● **Prompt**
Repeat each line of the material exactly.

● **The records**
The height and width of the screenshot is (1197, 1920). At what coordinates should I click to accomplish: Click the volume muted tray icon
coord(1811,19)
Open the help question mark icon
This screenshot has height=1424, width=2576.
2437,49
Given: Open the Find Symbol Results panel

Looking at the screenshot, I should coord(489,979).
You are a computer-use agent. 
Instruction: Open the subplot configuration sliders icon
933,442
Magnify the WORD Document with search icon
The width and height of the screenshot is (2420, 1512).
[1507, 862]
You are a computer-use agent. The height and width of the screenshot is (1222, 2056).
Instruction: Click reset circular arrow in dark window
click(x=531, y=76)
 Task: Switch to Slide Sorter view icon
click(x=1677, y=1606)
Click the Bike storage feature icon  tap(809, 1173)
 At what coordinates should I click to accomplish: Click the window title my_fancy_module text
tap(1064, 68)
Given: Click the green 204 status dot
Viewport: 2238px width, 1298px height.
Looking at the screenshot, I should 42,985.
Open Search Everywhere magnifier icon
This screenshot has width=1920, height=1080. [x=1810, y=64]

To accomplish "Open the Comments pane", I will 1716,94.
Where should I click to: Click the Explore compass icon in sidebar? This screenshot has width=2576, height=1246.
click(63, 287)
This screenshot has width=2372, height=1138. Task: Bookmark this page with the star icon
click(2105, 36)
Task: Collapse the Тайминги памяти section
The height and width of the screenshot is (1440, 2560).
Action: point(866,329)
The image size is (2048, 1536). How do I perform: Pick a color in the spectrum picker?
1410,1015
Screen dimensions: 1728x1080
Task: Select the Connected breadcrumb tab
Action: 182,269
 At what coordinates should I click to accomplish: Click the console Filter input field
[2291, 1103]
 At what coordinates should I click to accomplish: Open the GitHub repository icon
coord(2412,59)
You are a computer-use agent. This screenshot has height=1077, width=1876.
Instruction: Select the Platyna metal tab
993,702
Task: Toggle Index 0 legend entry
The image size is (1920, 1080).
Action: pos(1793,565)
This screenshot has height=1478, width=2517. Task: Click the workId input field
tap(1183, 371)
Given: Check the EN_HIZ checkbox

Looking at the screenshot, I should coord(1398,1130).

● **Answer space**
The height and width of the screenshot is (1197, 1920). At what coordinates should I click to accomplish: Click the volume muted tray icon
coord(1811,19)
Open the help question mark icon
This screenshot has height=1424, width=2576.
2437,49
Given: Open the Find Symbol Results panel

Looking at the screenshot, I should coord(489,979).
You are a computer-use agent. 
Instruction: Open the subplot configuration sliders icon
933,442
Magnify the WORD Document with search icon
The width and height of the screenshot is (2420, 1512).
[1507, 862]
You are a computer-use agent. The height and width of the screenshot is (1222, 2056).
Instruction: Click reset circular arrow in dark window
click(x=531, y=76)
 Task: Switch to Slide Sorter view icon
click(x=1677, y=1606)
Click the Bike storage feature icon  tap(809, 1173)
 At what coordinates should I click to accomplish: Click the window title my_fancy_module text
tap(1064, 68)
Given: Click the green 204 status dot
Viewport: 2238px width, 1298px height.
Looking at the screenshot, I should 42,985.
Open Search Everywhere magnifier icon
This screenshot has width=1920, height=1080. [x=1810, y=64]

To accomplish "Open the Comments pane", I will 1716,94.
Where should I click to: Click the Explore compass icon in sidebar? This screenshot has width=2576, height=1246.
click(63, 287)
This screenshot has width=2372, height=1138. Task: Bookmark this page with the star icon
click(2105, 36)
Task: Collapse the Тайминги памяти section
The height and width of the screenshot is (1440, 2560).
Action: point(866,329)
The image size is (2048, 1536). How do I perform: Pick a color in the spectrum picker?
1410,1015
Screen dimensions: 1728x1080
Task: Select the Connected breadcrumb tab
Action: 182,269
 At what coordinates should I click to accomplish: Click the console Filter input field
[2291, 1103]
 At what coordinates should I click to accomplish: Open the GitHub repository icon
coord(2412,59)
You are a computer-use agent. This screenshot has height=1077, width=1876.
Instruction: Select the Platyna metal tab
993,702
Task: Toggle Index 0 legend entry
The image size is (1920, 1080).
Action: pos(1793,565)
This screenshot has height=1478, width=2517. Task: Click the workId input field
tap(1183, 371)
Given: Check the EN_HIZ checkbox

Looking at the screenshot, I should coord(1398,1130).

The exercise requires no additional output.